Haas makes a case that all three Kennedy brothers – Jack, Bobby and Ted – played an outsized role in US foreign policy. Remarkably, at least one held elected office from 1947, when Jack took a seat in the House, until 2009, when Ted, a senator, died from brain cancer.
“The untold story about them is that they were raised not just to attain power but they were raised by Joe, their ruthless and demanding father, and Rose, their cold and distant mother, to look abroad, to learn about the world, to care about the world and, once they attained power, to reshape America’s place in the world, and they each they each did so.”
When the trio was growing up, dinner in the wealthy Kennedy home was a distinctly highbrow affair. Ted is quoted in the book as saying: “We learned early that the way to be an active part of dinner conversations was to have read a book, to have learned something new in school, or, as we got older, to have travelled to new places.”

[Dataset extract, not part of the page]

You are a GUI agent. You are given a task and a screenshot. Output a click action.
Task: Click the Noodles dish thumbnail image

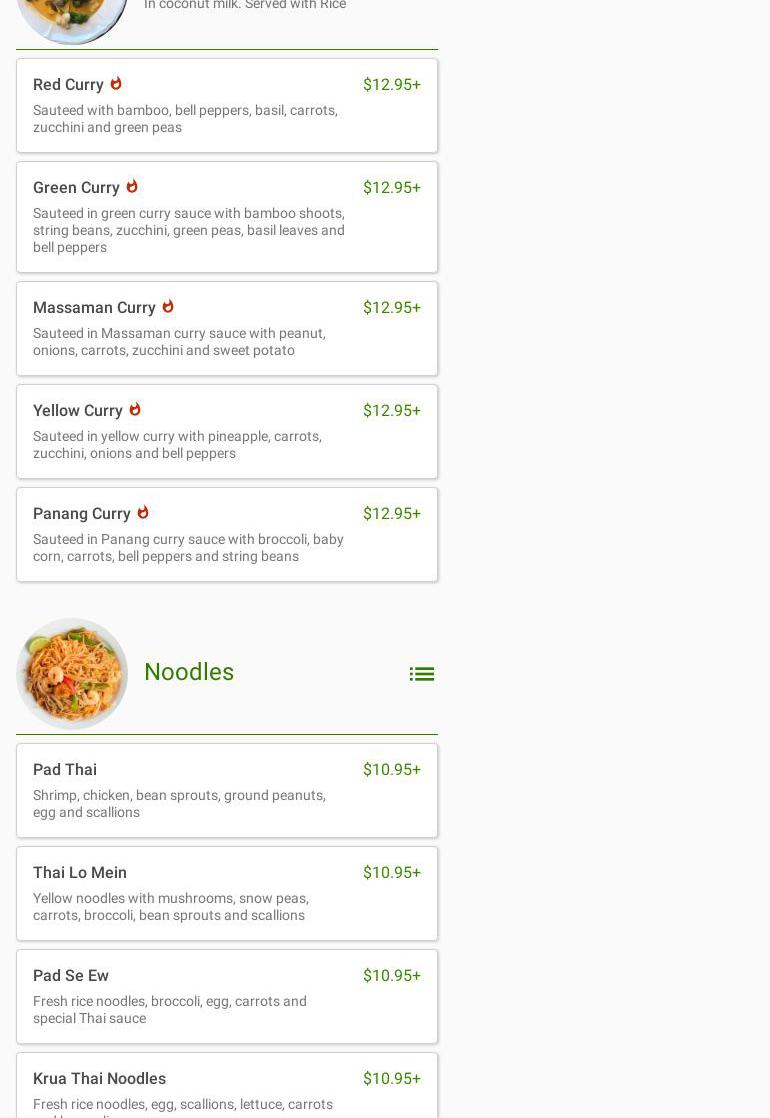point(72,673)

Haas continues: “They each travelled widely. They each served as foreign correspondents for news outlets and wrote dispatches back home and positioned themselves as global thinkers. They each wrote with an enormous sophistication about history and people and culture and ideology and, when they attained power, they each exerted enormous influence over the course of America’s role.”
‘Enormous influence’
Jack and Bobby were assassinated in 1963 and 1968 respectively. Ted went on to a long career in the Senate and was best known for domestic achievements in civil rights, worker rights, education and healthcare. But Haas believes his sway over international relations has been underestimated.

“Ted, in the aftermath of Bobby’s death, exerted enormous influence on virtually every major foreign challenge that the United States faced,” he says. “As a member of the Senate his achievements are really quite breathtaking. He set the stage from his writings and his speeches for a new US outreach to communist China, which Nixon and [Jimmy] Carter later pursued.
“He built the opposition to Reagan’s proxy wars with the Soviets and Latin America. He spearheaded Congress’s override of Reagan’s veto of sanctions against South Africa over apartheid, which was the first congressional override of a president on foreign policy in 11 years. He played a major role in bringing peace to Northern Ireland and he led the opposition to the US invasions of Iraq and, while he didn’t look like much of a visionary after the 1991 war, he looked like very much of a visionary after the 2003 war.”
Ted was elected at 30 to a seat formerly held by Jack and spent the next 47 years in the Senate. Biden was elected at 29 and spent 36 years in the chamber, regarding Ted as a mentor. When news of Ted’s death broke, Biden, then vice-president, said: “He restored my sense of idealism and my faith in the possibilities of what this country could do … To paraphrase Shakespeare: I don’t think we shall ever see his like again.”